Hi, I’m trying to implement C++ inference for huggingface bert (mini). Here’s are my code snippets to measure elapsed time:
#include <torch/script.h> // One-stop header.
#include <iostream>
#include <memory>
using namespace std::chrono;
using namespace std;
int main(int argc, const char* argv[]) {
if (argc != 2) {
std::cerr << "usage: example-app <path-to-exported-script-module>\n";
return -1;
}
torch::jit::script::Module module;
try {
// Deserialize the ScriptModule from a file using torch::jit::load().
module = torch::jit::load(argv[1]);
}
catch (const c10::Error& e) {
std::cerr << "error loading the model\n";
return -1;
}
std::cout << "ok\n";
std::vector<torch::jit::IValue> inputs;
inputs.push_back(torch::ones({1, 150}, at::kLong));
torch::NoGradGuard no_grad;
auto start = high_resolution_clock::now();
auto output = module.forward(inputs);
auto stop = high_resolution_clock::now();
auto duration = duration_cast<milliseconds>(stop - start);
cout << duration.count() << std::endl;
std::cout << output;
}
import torch
import numpy as np
from time import time
import onnxruntime as onnx_rt
onnx_rt = onnx_rt.InferenceSession('clf_mini.onnx', providers=['CPUExecutionProvider'])

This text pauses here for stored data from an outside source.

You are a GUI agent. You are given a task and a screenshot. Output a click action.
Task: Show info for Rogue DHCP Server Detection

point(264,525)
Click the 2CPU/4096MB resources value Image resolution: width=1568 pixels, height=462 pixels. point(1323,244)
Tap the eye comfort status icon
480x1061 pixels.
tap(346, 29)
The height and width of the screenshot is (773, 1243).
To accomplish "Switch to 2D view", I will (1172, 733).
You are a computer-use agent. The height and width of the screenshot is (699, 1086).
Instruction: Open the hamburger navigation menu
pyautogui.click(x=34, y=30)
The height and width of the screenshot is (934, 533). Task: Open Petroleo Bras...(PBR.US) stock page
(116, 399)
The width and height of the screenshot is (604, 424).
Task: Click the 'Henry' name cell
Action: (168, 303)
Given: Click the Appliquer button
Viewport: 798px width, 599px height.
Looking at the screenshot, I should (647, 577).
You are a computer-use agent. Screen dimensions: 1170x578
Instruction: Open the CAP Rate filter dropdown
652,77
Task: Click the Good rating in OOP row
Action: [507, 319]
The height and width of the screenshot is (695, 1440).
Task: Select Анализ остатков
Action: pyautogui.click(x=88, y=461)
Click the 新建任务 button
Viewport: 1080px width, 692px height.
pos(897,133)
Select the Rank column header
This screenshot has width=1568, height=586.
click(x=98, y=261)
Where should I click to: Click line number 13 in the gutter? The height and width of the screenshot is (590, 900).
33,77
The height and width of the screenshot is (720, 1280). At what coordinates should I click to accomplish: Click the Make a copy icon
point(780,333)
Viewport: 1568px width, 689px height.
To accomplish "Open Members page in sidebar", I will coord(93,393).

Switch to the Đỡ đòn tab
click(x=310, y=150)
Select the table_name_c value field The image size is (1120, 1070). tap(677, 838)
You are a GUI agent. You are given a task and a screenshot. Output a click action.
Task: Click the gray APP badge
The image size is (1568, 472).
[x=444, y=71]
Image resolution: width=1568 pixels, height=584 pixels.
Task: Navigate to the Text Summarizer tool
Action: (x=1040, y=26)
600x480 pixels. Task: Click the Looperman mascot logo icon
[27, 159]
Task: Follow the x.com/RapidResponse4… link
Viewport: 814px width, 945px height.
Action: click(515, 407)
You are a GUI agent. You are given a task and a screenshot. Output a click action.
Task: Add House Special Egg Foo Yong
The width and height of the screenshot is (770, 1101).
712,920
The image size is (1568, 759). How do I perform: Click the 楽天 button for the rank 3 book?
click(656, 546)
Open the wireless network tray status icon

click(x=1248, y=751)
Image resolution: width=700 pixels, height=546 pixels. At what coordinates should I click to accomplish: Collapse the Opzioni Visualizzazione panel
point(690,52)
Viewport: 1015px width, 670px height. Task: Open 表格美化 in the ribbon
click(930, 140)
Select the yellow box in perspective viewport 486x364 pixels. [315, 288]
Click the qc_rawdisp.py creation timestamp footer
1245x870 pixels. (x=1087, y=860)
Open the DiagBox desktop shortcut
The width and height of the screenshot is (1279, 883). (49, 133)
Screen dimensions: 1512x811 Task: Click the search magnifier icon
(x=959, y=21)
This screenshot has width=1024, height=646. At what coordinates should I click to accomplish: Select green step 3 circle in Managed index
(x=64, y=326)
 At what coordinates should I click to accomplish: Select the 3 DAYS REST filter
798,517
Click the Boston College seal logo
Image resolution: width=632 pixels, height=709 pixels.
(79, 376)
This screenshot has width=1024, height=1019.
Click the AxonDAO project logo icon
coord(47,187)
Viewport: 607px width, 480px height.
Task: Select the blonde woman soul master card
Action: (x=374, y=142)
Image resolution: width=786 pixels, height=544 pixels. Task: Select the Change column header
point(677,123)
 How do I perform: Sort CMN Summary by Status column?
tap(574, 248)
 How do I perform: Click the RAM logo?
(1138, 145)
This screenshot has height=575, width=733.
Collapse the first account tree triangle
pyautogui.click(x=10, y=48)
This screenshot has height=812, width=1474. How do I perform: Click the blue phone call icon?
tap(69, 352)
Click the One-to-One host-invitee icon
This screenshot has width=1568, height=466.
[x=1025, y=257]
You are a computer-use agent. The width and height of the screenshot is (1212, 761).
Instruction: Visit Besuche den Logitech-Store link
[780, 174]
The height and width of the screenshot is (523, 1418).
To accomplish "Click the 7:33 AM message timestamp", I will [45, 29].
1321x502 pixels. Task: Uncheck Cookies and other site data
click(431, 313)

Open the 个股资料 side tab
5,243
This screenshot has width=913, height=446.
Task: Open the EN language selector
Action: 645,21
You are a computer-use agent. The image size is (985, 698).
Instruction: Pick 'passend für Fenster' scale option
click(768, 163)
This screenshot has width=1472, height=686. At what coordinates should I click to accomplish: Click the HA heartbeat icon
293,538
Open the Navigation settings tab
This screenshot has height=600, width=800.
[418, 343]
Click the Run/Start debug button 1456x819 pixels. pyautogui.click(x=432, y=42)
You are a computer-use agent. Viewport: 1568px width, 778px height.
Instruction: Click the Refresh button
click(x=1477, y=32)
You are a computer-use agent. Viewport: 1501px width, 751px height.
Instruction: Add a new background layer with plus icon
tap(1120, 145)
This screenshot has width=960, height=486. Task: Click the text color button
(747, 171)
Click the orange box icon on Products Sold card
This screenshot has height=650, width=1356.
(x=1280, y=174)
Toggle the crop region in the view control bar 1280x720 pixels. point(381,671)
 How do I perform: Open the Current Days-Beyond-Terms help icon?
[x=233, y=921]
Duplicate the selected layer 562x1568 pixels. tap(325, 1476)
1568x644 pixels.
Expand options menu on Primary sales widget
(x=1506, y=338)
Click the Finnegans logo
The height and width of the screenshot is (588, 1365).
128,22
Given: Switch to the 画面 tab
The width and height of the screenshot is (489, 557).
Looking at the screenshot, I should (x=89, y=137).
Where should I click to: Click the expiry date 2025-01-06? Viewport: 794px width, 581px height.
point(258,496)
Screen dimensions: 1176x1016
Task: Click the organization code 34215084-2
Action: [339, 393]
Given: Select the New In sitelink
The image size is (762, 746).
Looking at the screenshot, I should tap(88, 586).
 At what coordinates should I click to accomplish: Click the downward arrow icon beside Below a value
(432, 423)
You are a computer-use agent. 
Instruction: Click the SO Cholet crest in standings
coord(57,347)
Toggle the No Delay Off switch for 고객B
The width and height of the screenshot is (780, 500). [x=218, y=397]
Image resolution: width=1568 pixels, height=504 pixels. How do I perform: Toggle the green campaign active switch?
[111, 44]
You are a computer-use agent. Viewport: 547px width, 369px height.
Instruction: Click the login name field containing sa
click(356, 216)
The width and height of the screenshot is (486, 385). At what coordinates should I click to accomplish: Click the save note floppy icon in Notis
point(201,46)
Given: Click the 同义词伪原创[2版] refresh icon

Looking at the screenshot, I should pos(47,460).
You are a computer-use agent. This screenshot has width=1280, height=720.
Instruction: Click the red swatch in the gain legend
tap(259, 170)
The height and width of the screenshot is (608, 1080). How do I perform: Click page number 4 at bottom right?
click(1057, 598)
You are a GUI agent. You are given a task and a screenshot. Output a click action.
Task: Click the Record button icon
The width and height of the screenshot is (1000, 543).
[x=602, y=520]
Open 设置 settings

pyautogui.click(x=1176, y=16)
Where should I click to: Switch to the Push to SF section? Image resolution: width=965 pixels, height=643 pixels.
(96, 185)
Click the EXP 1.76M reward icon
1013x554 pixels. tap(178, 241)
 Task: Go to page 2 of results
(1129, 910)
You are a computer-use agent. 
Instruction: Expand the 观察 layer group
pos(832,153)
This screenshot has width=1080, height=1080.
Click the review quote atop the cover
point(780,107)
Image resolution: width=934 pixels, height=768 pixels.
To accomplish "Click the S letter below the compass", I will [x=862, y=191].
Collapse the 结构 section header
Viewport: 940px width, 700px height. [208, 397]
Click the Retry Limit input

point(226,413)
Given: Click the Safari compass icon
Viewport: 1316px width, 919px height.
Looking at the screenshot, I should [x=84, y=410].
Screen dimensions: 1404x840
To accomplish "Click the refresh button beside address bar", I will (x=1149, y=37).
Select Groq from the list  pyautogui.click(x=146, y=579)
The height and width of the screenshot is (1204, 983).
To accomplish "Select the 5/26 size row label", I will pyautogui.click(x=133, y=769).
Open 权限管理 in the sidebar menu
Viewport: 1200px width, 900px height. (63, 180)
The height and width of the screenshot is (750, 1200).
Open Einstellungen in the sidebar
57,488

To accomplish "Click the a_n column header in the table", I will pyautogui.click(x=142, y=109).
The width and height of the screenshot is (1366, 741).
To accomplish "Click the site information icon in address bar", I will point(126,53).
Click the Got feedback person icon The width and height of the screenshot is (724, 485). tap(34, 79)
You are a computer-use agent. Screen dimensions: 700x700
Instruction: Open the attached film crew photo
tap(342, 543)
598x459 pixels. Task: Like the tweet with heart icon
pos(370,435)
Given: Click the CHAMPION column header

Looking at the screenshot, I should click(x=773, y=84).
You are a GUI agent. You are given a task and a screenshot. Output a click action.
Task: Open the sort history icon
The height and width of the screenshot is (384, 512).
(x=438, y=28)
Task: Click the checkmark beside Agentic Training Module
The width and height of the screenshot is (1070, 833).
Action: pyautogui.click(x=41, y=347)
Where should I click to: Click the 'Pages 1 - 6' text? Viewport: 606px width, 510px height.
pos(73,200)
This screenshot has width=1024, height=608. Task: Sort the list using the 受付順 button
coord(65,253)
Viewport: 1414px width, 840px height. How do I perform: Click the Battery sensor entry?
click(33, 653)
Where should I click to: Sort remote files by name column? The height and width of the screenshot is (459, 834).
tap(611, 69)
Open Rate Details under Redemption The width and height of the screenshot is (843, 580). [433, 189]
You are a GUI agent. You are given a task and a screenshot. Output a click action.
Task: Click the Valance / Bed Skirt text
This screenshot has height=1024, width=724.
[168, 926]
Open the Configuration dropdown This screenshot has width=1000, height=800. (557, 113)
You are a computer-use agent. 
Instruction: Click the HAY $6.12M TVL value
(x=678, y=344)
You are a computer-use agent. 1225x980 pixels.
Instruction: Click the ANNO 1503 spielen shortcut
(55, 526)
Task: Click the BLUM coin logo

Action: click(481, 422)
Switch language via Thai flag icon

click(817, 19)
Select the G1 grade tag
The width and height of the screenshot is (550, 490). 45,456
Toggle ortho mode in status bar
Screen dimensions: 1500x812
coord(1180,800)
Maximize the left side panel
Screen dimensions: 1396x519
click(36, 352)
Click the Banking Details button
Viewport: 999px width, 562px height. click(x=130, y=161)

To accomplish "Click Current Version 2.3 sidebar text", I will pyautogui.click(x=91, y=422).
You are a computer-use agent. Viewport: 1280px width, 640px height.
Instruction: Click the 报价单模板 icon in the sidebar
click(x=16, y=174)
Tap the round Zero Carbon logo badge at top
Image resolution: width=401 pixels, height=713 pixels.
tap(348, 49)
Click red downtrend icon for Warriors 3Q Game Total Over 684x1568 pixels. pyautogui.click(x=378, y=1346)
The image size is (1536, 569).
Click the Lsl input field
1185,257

model = torch.jit.load('jit_mini.pt')
model.eval()
inp = torch.zeros((1, 150), dtype=torch.int64)
N = 1000
times = []
for i in range(N):
t0 = time()
r = onnx_rt.run(None, {'input_values': np.zeros((1, 150), dtype=np.int64)})[0]
dt = time()-t0
times.append(dt)
print('ONNX Runtime:', 1000 * sum(times) / N, 'ms')
N = 1000
times = []
for i in range(N):
t0 = time()
r = model(torch.zeros((1, 150), dtype=torch.int64))
dt = time()-t0
times.append(dt)
print('Torch JIT Runtime:', 1000 * sum(times) / N, 'ms')
Results: ONNX and JIT ~5 ms, TorchLib ~70 ms.
Is this expected behavior or I did something wrong?